CUDA Vector addition error.

When starting a CUDA vector addition with full GPU capabilities, i recieve an error:

Unhandled exception at 0x7641C52F in Simple_mases.exe: Microsoft C++ exception: std::bad_alloc at memory location 0x003BF6F4.

Device:
Quadro 3000M
Max threads per block = 1024
Max grid size = 65535

#include "math.h"
#include "iostream"
#include <ctime>
#include <fstream>

#include "cuda_runtime.h"
#include "device_launch_parameters.h"
#include <cuda.h>

#include <device_functions.h>
#include <cuda_runtime_api.h>

using namespace std;

__global__ void Simple(double *d_in_first, double *d_in_second, double *d_out) {

	int indx = threadIdx.x + blockIdx.x * blockDim.x;
	d_out[indx] = d_in_first[indx] + d_in_second[indx];
}

double random(double min, double max) {
	return (double)(rand()) / RAND_MAX*(max - min) + min;
}


int main(int argc, char ** argv)
{
	ofstream output("mass.txt", ios_base::app);
	srand(time(NULL));

	const int Block_Number = 65535;
	const int Threads_per_Block = 1024;
	const int Threads_Number = Block_Number * Threads_per_Block;      
	const int Bytes_for_Threads = (Threads_Number) * sizeof(double); 

	double *h_in_first  = new double[Threads_Number];
	double *h_in_second = new double[Threads_Number];
	double *h_out = new double[Threads_Number];

	for (int i = 0; i < Threads_Number; i++) {
		h_in_first[i]  = random(0.0000001, 0.0000002);
		h_in_second[i] = random(0.0000003, 0.0000004);
	}


	double *d_in_first;
	double *d_in_second;
	double *d_out;

	cudaMalloc((void**)&d_in_first, Bytes_for_Threads);
	cudaMalloc((void**)&d_in_second, Bytes_for_Threads);
	cudaMalloc((void**)&d_out, Bytes_for_Threads);
	
	cudaMemcpy(d_in_first, h_in_first, Bytes_for_Threads, cudaMemcpyHostToDevice);
	cudaMemcpy(d_in_second, h_in_second, Bytes_for_Threads, cudaMemcpyHostToDevice);

	Simple<<<Block_Number, Threads_per_Block>>>(d_in_first, d_in_second, d_out);

	cudaMemcpy(h_out, d_out, Bytes_for_Threads, cudaMemcpyDeviceToHost);

	double sum_cpu = 0;
	double sum_gpu = 0;
	for (int i = 0; i < Threads_Number; i++) {
		sum_cpu += h_in_first[i] + h_in_second[i];
		sum_gpu += h_out[i];
	}
	output << "ArraySize: " << Threads_Number << "	" << "CPU sum: " << sum_cpu << "		" << "GPU sum: " << sum_gpu << endl;
	output << endl;

	cudaFree(d_in_first);
	cudaFree(d_in_second);
	cudaFree(d_out);
    return 0;
}

Looks like an exception is being thrown by your new calls. You could catch the exception and try to get more info from it.

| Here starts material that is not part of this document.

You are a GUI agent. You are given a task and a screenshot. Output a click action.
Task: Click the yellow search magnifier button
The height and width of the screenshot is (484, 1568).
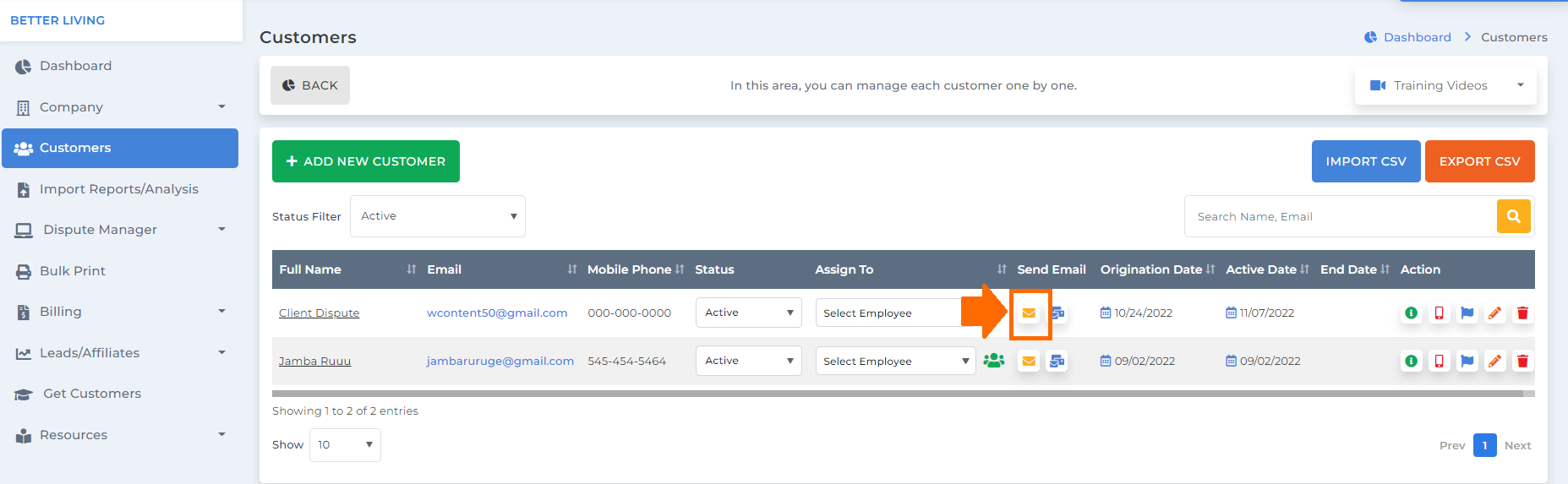(1514, 216)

I also highly recommend you consider refactoring your code to something like:

thrust::device_vector<int> a, b, c;
// fill vectors
thrust::transform(
  // input
  a.begin(), a.end(), 
  b.begin(), 
  // output
  c.begin(), 
  // binary callable
  thrust::plus<int>{});

65535 * 1024 * sizeof(double) * 3 = 1.5GB acquired. does your host/device have enough memory available ?
did you build it as a 64-bit application? and how about smaller Block_Number ?

You should execute your code with cuda memcheck if it is memory issue. Or you can easily compute free device memory.